Kharon Askhabov, 35, said that he was unaware of any humanitarian corridor out of Urus Martan. He left on November 15 at 7:00 a.m. in a convoy of three cars with relatives. On the Baku-Rostov highway outside of Achkoi Martan, one of the cars was hit by a shell, and the seven passengers were killed: an old man, two women, and four children. "Ruslan" from Urus Martan related that he saw two empty cars, one of them burning, the other with holes from shrapnel on the Baku-Rostov highway close to Zakan-Iurt on November 15. The passengers had presumably fled.
Human Rights Watch notes that thousands of displaced persons flee each day on the Rostov-Baku highway. Any firing on this road, which, according to witness testimony, is frequent, runs the risk of striking civilian vehicles, endangering the lives of displaced persons. Human Rights Watch calls on the United Federal Forces to take all feasible measures to protect noncombatants fleeing for safety, including declaring periodic cease-fires.
Human Rights Watch's letter to United Nations High Commissioner for Refugees urged her to seek assurances from Prime Minister Putin that Russian forces would protect fleeing civilians from attacks; that corrupt border police would be disciplined; and that humanitarian organizations would have unfettered access to Chechnya, including areas under Russian control.

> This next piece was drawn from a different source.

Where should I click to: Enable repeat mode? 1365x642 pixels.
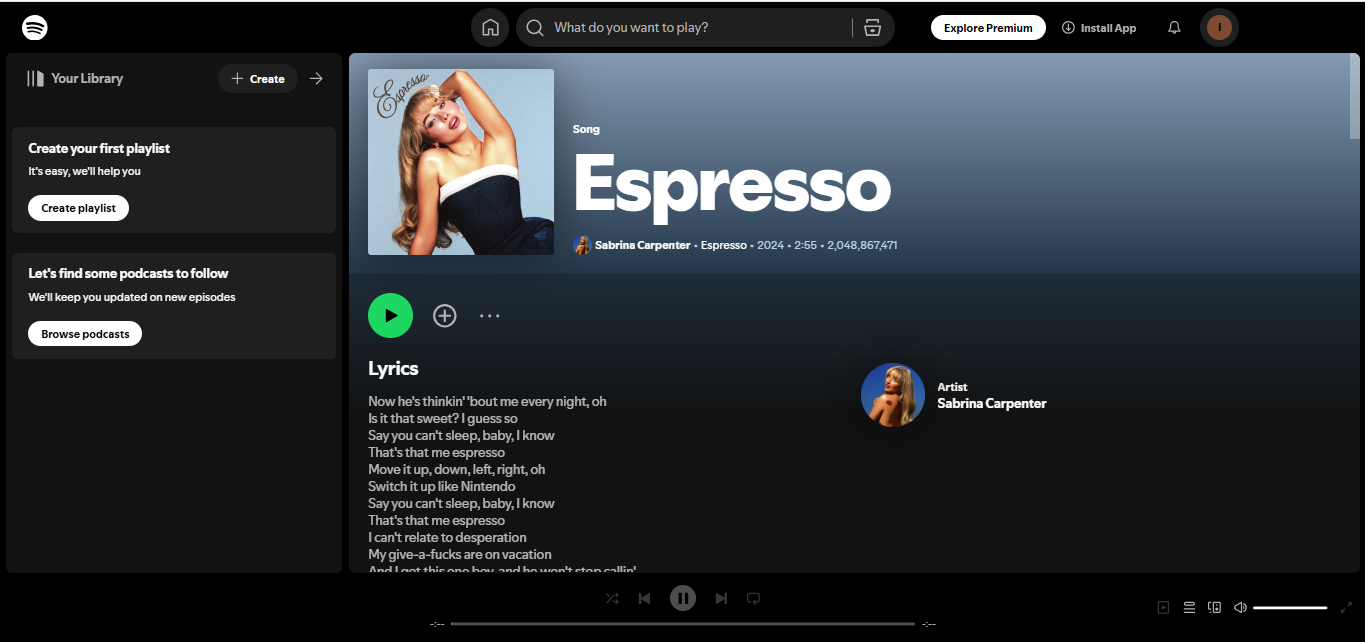coord(753,598)
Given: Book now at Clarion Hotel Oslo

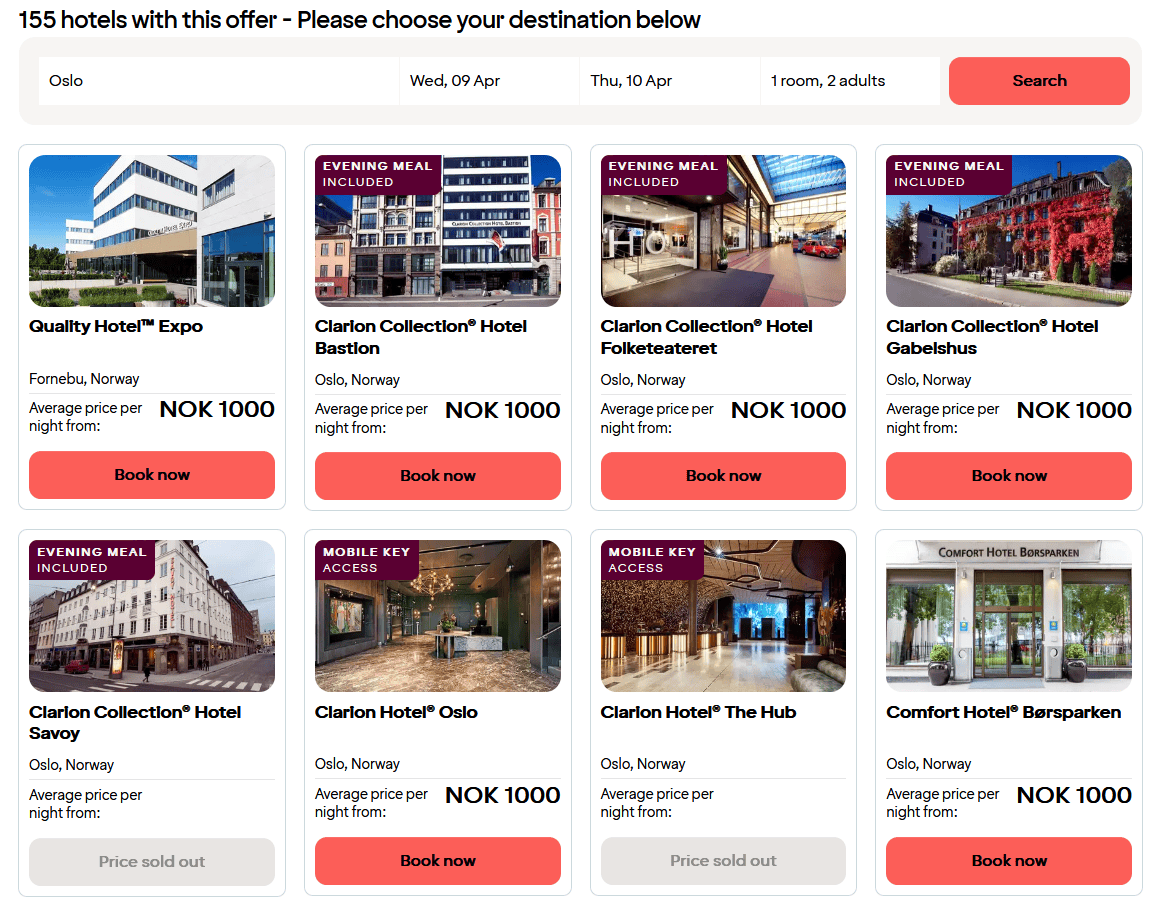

Reaching the border is not the last hurdle the displaced must face before safety. Kharon Askhabov left Urus Martan on November 15. At the second control point after Assinovskii, federal soldiers demanded money from him, detaining him for forty minutes. When he answered that he had no money, they swore at him and threatened, "If you don't give us some [money], you'll be last in this line, or you won't get across at all." He replied that in his car there were three women and seven children. They swore at him again. He had only 60 rubles for gasoline (approximately U.S.$2). The women in his car gathered 300 rubles so that the soldiers would let him through. Askhabov, who had left Ingushetia the day before to return to Chechnya to bring his family to safety, had already been forced to pay 400 rubles in order to enter Chechnya. Another displaced person interviewed at the Chechen-Ingush border recounted that on November 15, soldiers at the border demanded 100 rubles, ostensibly a fine for riding his motorcycle without a helmet.